Cystinosis is caused by mutations in the CTNS gene encoding for the carrier protein cystinosin that has the task to transport cystin out of the lysosomal compartment. A defect of the cystinosin function results in intra-lysosomal cystin accumulation in all cells. First of all the kidneys are affected, starting with proximal tubular damage during the first year of life, followed by end-stage renal failure during mid-childhood. Also the eyes, thyroid, pancreas and muscles are affected. In some older patients also the CNS can be involved.

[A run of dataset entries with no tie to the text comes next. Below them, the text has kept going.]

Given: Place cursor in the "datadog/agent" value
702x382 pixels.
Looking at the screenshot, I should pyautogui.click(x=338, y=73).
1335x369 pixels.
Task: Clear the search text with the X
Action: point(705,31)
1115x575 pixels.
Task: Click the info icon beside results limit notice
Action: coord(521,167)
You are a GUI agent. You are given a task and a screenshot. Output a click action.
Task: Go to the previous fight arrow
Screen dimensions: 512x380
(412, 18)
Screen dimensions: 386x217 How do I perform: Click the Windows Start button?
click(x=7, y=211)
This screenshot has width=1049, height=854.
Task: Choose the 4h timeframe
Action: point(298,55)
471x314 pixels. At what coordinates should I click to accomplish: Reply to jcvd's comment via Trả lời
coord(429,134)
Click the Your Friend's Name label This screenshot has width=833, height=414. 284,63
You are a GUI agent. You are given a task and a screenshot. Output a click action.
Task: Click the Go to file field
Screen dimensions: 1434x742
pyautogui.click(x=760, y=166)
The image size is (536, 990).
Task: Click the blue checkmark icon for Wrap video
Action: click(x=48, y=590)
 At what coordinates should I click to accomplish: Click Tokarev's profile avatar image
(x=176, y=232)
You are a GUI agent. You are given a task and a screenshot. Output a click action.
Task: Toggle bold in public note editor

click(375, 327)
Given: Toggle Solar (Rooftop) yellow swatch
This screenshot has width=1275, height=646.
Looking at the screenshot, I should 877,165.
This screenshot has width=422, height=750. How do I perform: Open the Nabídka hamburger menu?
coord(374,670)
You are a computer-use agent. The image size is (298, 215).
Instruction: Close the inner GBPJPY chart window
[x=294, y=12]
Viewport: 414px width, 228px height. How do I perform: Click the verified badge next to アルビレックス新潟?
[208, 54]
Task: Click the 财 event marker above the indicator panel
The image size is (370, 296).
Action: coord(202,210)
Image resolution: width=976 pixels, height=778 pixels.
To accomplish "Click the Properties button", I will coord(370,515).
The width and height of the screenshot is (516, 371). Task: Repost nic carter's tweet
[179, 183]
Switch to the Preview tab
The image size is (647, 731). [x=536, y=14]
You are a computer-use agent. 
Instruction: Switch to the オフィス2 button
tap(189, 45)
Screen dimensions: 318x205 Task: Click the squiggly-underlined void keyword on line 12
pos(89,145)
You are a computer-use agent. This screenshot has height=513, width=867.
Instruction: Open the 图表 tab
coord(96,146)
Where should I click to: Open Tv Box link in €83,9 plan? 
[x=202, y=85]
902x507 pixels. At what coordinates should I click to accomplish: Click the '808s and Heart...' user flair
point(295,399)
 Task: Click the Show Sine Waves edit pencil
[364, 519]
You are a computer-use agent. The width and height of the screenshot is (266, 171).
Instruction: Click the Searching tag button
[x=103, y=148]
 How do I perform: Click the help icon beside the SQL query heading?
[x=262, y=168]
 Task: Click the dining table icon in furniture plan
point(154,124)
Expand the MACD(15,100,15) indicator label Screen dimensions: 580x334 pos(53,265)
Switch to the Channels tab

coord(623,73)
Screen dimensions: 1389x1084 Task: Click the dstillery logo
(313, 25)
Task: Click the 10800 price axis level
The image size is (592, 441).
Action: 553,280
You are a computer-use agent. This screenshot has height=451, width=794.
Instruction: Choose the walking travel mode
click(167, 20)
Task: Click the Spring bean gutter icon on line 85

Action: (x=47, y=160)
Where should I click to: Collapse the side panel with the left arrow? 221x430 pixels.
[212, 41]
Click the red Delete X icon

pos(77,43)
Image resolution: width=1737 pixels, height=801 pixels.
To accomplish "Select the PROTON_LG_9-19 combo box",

Etiology: - Defective cystinosin leads to transportation disorder of cystine from lysosome
Gene: CTNS Gene
Mode of inheritance: Autosomal recessive
Phenotypes:

Infantile nephropathic form
Juvenile nephropathic form
Ocular form

Leading symptoms:
Infantile nephropathic form
(Age of onset: 6-12 months)

Symptoms of Fanconi-Syndrome: Polyuria, polydipsia, Vitamin D refractory rachitis
Progressive renal insufficiency
Failure to thrive

Juvenile nephropathic form
(Age of onset: childhood, adolescence)

Symptoms of Fanconi-Syndrome: Polyuria, polydipsia, Vitamin D refractory rachitis
Progressive renal insufficiency
Delay in height and weight increase
Cystine cristals in cornea and conjunctiva

Ocular form

Cystine cristals in cornea and conjunctiva
Photophobia
Retinopathy

Diagnostics:

Determination of elevated intracellular cystine levels in blood
Molecular genetic analysis of CTNS Gene

Therapy: Cysteamin (Cystagon®)